Reusability is not an issue
Reuse is one of the often mentioned features, or advantages, of object oriented programming (OOP). Although I am a diehard fan of OOP, I must admit: We failed with reusability. It doesn’t work the way we were promised. Implementing reusability the way people traditionally tend to think of reuse, is very hard and time consuming. The idea that the possibility to reuse just appears if we object orient our system right, is just plain wrong. Implementing reuse is seldom done with success. And the main problem is that the idea that everything should be reusable misleads us to make wrong design decisions, making us over-generalize everything, hoping that we one day can harvest the values of reuse, which we never do.
That being said, I have realized that there is something about reusability that OOP is very good at, it’s just that we have been a bit mislead about the general conception of what reusability really is.
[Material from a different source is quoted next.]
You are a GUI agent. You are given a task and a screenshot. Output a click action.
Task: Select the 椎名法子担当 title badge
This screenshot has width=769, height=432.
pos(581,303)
The classical definition of Reusability
Traditionally, reuse has been about the reuse of components. Big components. And typically third-party components. Precompiled, general purpose components to solve every task. This is reusability at an architectural level. In a not so far past, when OO-technologies emerged, the industry were dreaming about a future where programming was reduced to assembling standardized components. Now that would have been something! But as we all know, it just didn’t happen.
Still many people believe in this classical idea of “the grand reuse” at some level, but most of the time it just doesn’t work.
It’s time to say: Reusability is not an issue. At least not this kind of reusability. Most projects should not spend good time and money on generalizing everything just a bit more, hoping to get some value from reusability somewhere in the future. Because most often, you won’t.
The actual reuse in OO-systems
So, what’s my take on reusability? Reuse happens a lot! Or at least it should. But it is all happening at the code level. As a developer you reuse when you refactor out common functionality. If your code is called from more than one place, it is being reused. Reuse is the opposite of copying code. Reuse is about factoring out common functionality. Reuse is about writing less code. This should be in the back of every developer’s head at all times. Reuse should just happen. When it comes to this kind of reuse, OO is an excellent tool. Good OO systems implements a lot of reuse. Good developers reuse a lot.
It’s time for business to stop believing the hype, and to start realizing that it’s the quality of their developers that really matters. It’s the developers that implement reuse, and produce the values of it in form of less code, better quality, and more flexible code.